Australien-Rundreise 2004 |
Noch scheinen die Sterne am Himmel, aber ich bin erwacht ob verschiedenen zipp - zipp-Geräuschen. Es hat dicht gehalten. Nur mein Handtuch ist nicht ganz trocken, dafür ist alles, was trocken war, jetzt
eher feucht anzufassen. Ich schlüpfe erst mal in das dreckige und verschwitzte Zeug von vorgestern. Irgendwie bin ich heute wohl mit dem falschen Bein aufgestanden. Ich habe wieder mal Stacheln. In der
Dusche hat es jetzt zwei Frösche. Dreht man den Wasserhahn auf und will sich die Hände waschen, beginnt dieser ohrenbetäubend wie ein Presslufthammer zu kreischen und jegliche Art von
Käfern und Insekten fliehen aus dem Lavabo. Kakadus, Papageien und Rabenvögel beobachten gut, was auf dem Campground vor sich geht und man hat das Gefühl dass man vom lachenden Hans
dauern ausgelacht wird. Einer hat sogar englisch gelernt und sagt dauernd terrible und horrible. Meine Stimmung geht völlig mit ihm einig, triefend und klebrig alles schon am Morgen früh.

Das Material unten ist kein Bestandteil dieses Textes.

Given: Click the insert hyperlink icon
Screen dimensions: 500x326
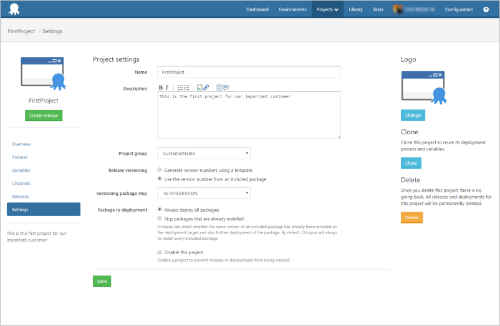Looking at the screenshot, I should point(206,88).
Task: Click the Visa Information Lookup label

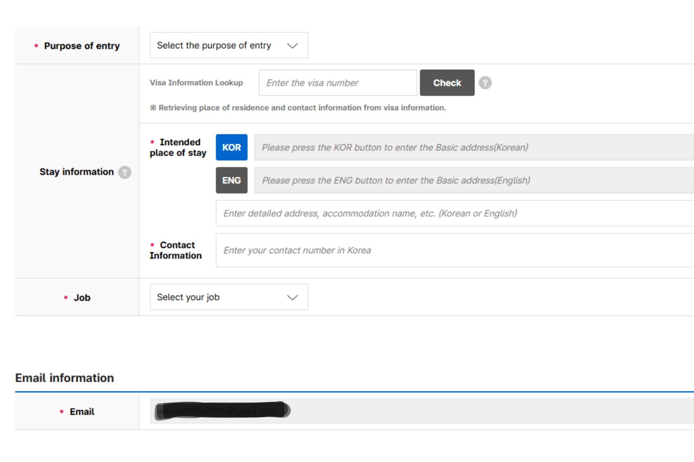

Nach dem Frühstück gibt's eine Bootstour auf dem Katherine River. Der Fluss schlängelt sich hier über eine Strecke von etwa 12 Kilometern durch dreizehn eindrückliche Schluchten mit
zum Teil über 100 Meter hohen Sandsteinklippen. Bei der Rezeption des Camps ist auch das Visitor Center des Parks, wo man wieder viel über die Jawoyn-Aborigines erfahren kann, an welche das hiesige
Gebiet vor 15 Jahren wieder zurückgegeben wurde. Sie probieren nun mittels Video und Ausstellungen dem Besucher diese, ihre Heimat und Kultur ein bisschen näher zu bringen. Auch hier sind heilige
Stätten zu finden.
Auf dem Weg hinunter zum Boot läuft schon mein Foto heiss. Hunderte von fliegenden Hunden hängen noch schlafend im Geäst der Eukalyptusbäume. Der Wasserspiegel des Flusses ist bereits
wieder auf eine kritische Höhe angestiegen und der Bootsführer bedauert, dass man nur die erste Schlucht befahren kann. Mit etwas Glück könnte man hier Süsswasserkrokodile sichten,
aber möglicherweise sind deren Lieblingsplätze eben auch überflutet. Viele Bäume ragen nämlich fast nur noch mit der Krone aus dem Wasser. Wir legen bei einem grossen flachen Felsen
an. Von hier geht's etwa fünf Minuten dem Fuss einer hohen, senkrechten, orangefarbigen Felswand entlang zu einem Ort, wo tausende von Jahren alte Felszeichnungen von der Geschichte des Jaowyn Stammes
erzählen und wo Väter ihren Söhnen ihr Kulturerbe immer weitergeben oder gegeben haben. Bei all den Tausenden von Touristen, die jährlich hier vorbei kommen ist dies
wohl in der überlieferten Form nicht mehr möglich.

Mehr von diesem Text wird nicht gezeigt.